I experience anticipation when I think of my education. I hold an expectation that I shall complete my MA this December. This is a long-burning anticipation, four years in the making, and as this journey winds to a close, that anticipation elevates to a nearly euphoric level. I can count down the weeks or days to each impending deadline as this my final semester progresses. Each of these moments serving to further build the anticipation of the assuredly momentous conclusion to this adventure.

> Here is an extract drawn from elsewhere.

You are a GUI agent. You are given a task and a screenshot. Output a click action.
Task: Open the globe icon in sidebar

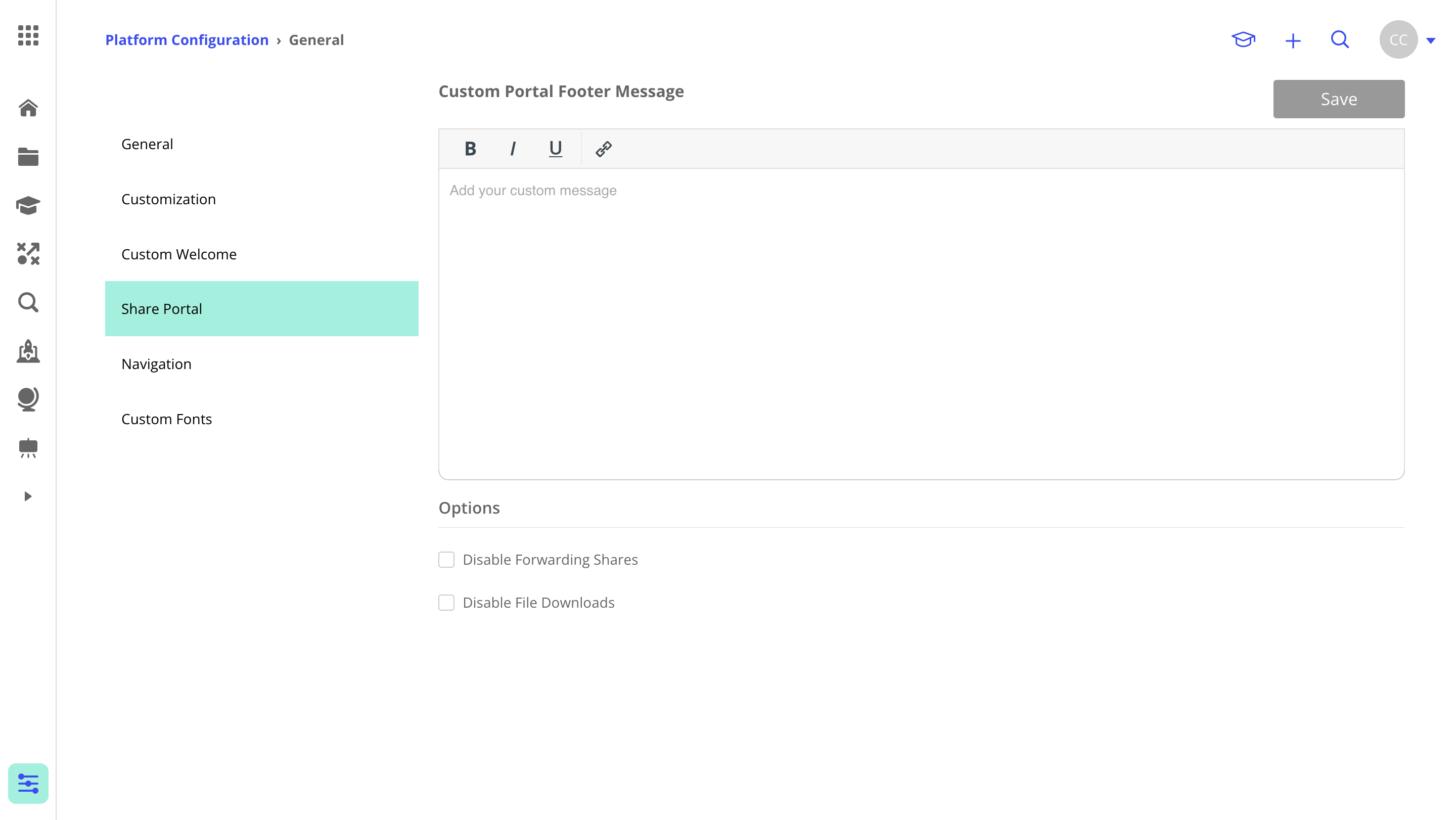[x=28, y=399]
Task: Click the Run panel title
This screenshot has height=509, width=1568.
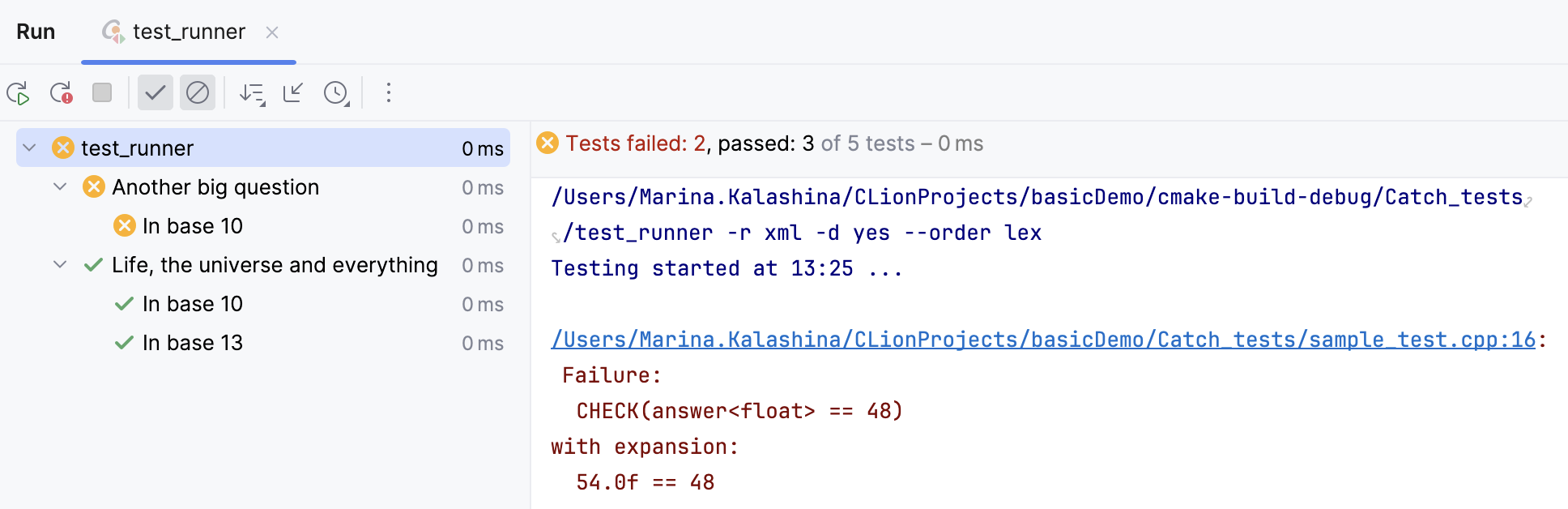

Sometimes, though, anticipation tears at you. With a knot in your stomach, you wait. And you wait. And then, you wait some more. The knot grows, and you find your mind wandering down the winding paths of a thousand what if questions. You wonder if literally tearing out your hair would be preferable to this damnable waiting. But you don’t tear out your hair; you like your hair and tearing it out won’t serve to help anything, not really.

So you continue to wait. And you hope that what occurs at the end of this turmoil was worth that agony of anticipation. Because you don’t know how this one will turn out.

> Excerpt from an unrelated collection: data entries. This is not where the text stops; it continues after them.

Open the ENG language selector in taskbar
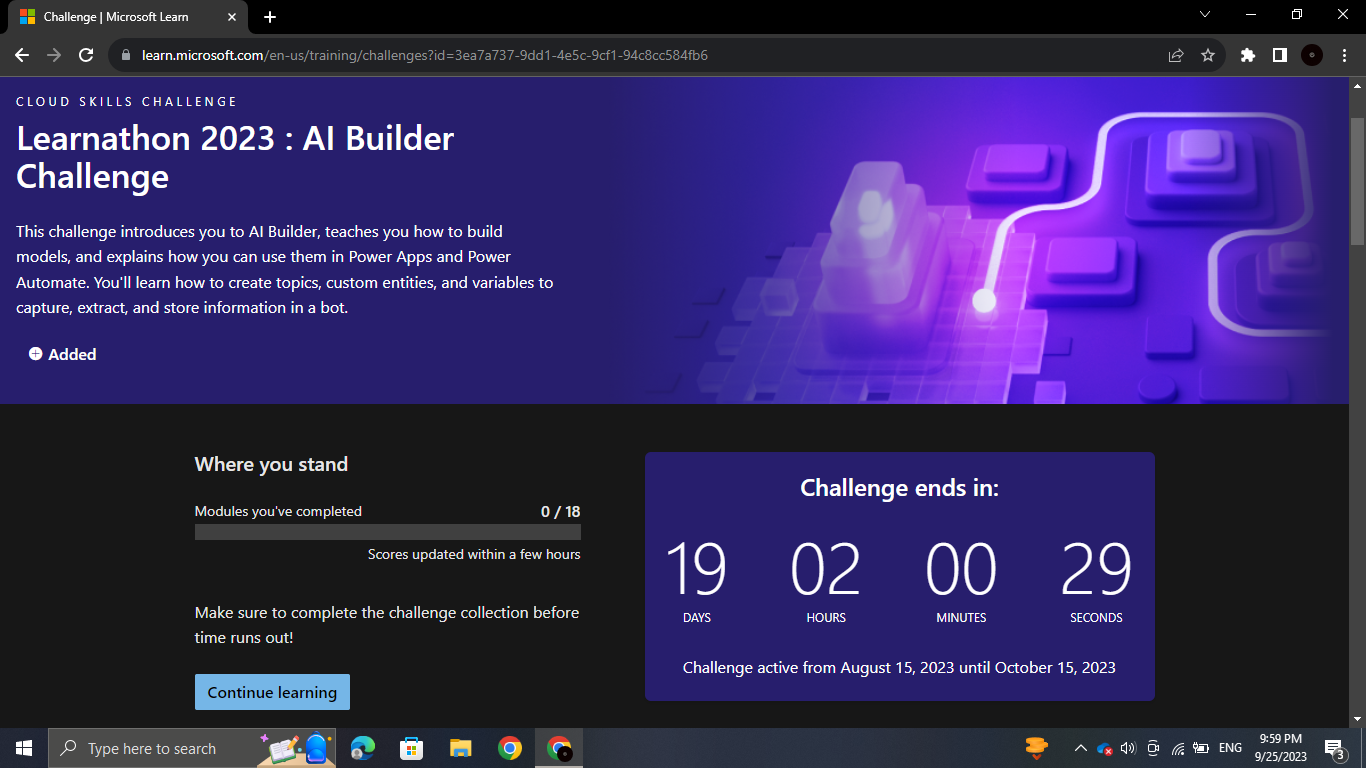 [x=1229, y=747]
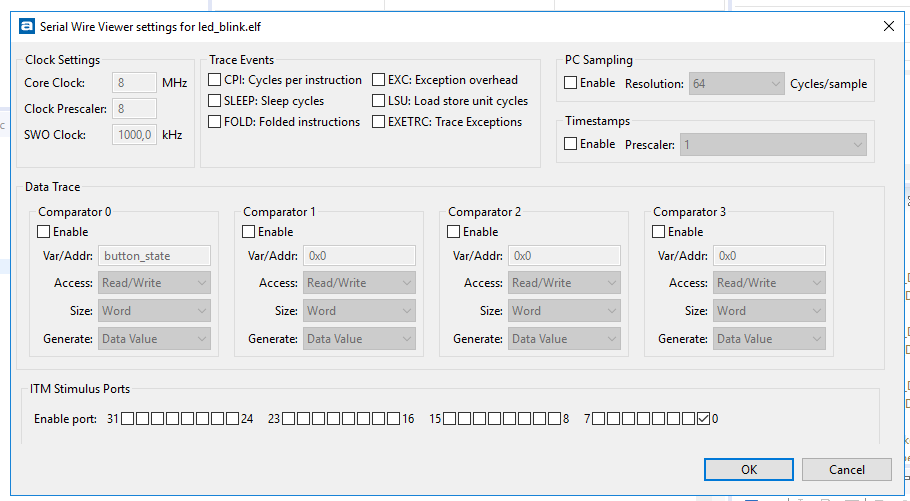
Task: Dismiss the dialog with Cancel
Action: 847,470
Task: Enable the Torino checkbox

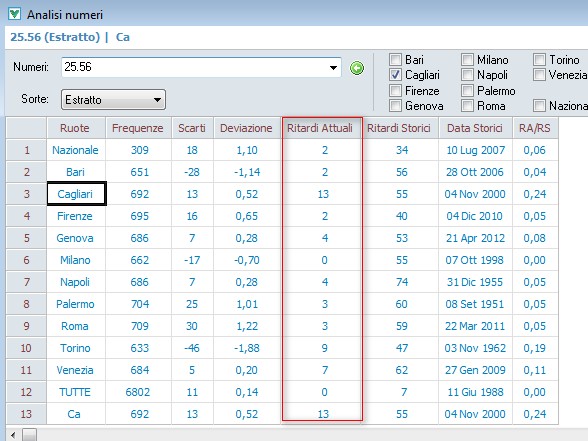Action: [x=539, y=59]
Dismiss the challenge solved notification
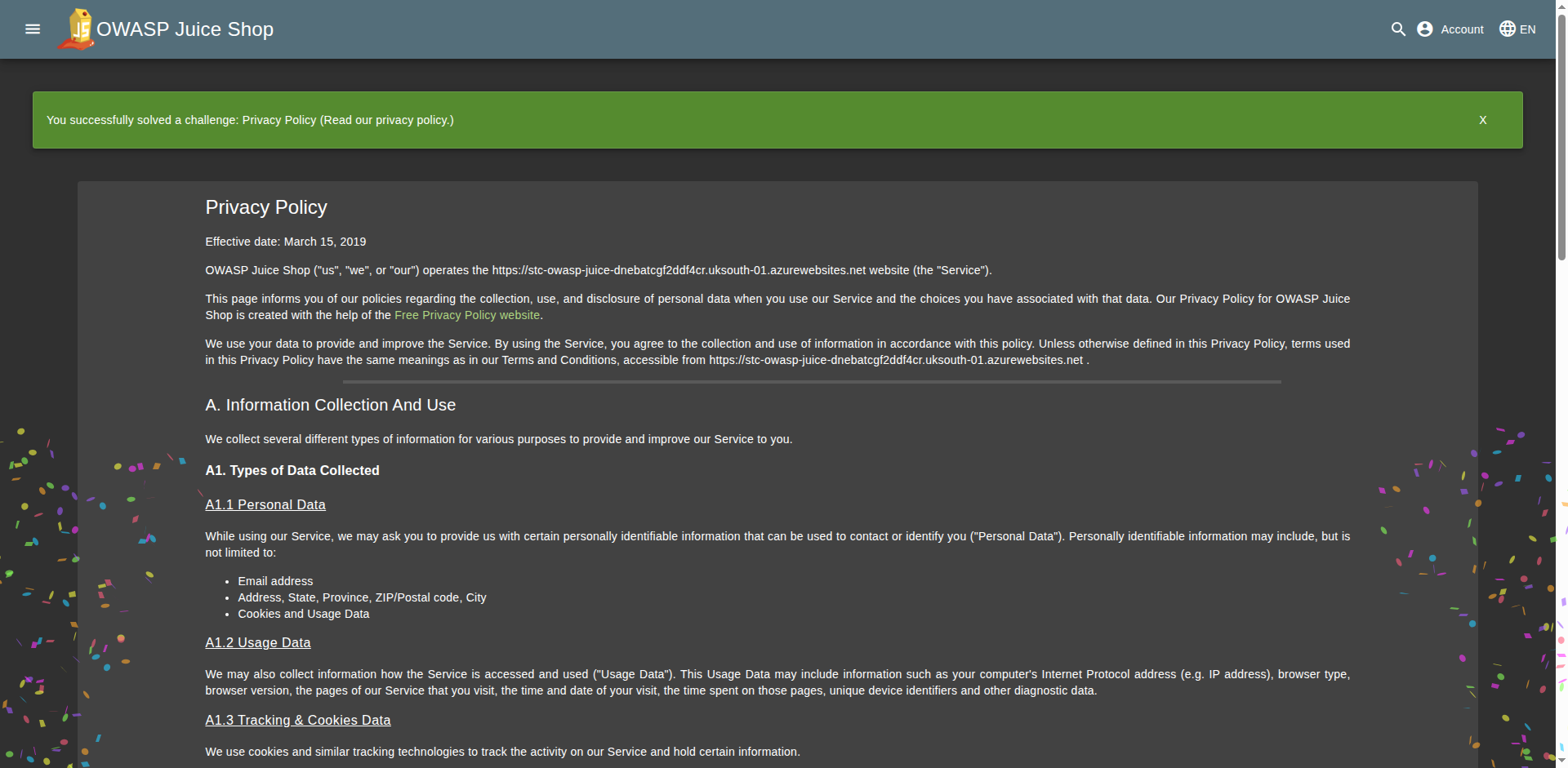 point(1482,120)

This anticipation is not looking forward to the simple, expected joys of completing a lengthy endeavor, or to an event scheduled with the known variables of close friends and repeated activities. This anticipation is of an event with an unknown, unpredictable outcome. Until it has come to pass, anything could happen. And that mystery eats away at you like rust chewing on old iron.

<end melodramatic exposition>

Note that the third definition cited lists both expectation and hope. I find this to be of particular interest because expectations and hopes are so very different, particularly when you are dealing with people. To hope for something with a person is one thing; to expect something from a person… well, that just opens up a can of worms.

I have found, in my own experience, that it is far too easy to allow a hope, a dream, or even a feeling to evolve into an expectation, and, once it crosses that threshold, it is very difficult to turn it back. I have further found that the expectations we lay upon others are often an undue, unfair, and unknown burden, and those who carry our expectations often suffer unreasonably for it.

This is not to say that all expectations are bad, no, rather that unspoken expectations are the problem. When a hope runs away and becomes an expectation it is rarely communicated to the person on whom it relies. “I hope this happens” becomes “This should happen” without ever a comment of “Hey – I’m expecting this to happen” aimed at whomever ‘should’ be causing this happening.

I dislike weighing expectations upon people. I especially dislike when expectations leap, half-formed, from my hopes and feelings and attach themselves like parasites to the object of these hopes, these feels. And I work very, very hard to prevent this from happening. Sometimes I even succeed.

Few things prompt such unfettered an outpouring of emotions as that dreaded state of anticipation. This is what causes anticipation to be, sometimes, so excruciating – just how long can one temper these volatile feelings before they burst forth of their own accord?

With a little bit of practice and a can-do attitude, well, quite a long while actually. Rein in that anticipation and build a little self-awareness. The worst case scenario is probably not as bad as your lizard-brain is making it out to be, and even if it doesn’t turn out exactly as you hope (full of rainbows and sunshine and unicorns and so on), it’s probably going to be just fine.

All those feels you’re feeling? Well, they’re yours. So knock ’em back into line and remind ’em who’s in charge here (Hint: You are).

Me? I’ll be here, grounding myself and waiting in anxious anticipation, feeling all my feels, hoping all my hopes, and curtailing all those expectations as they try to rear their squirrelly little heads.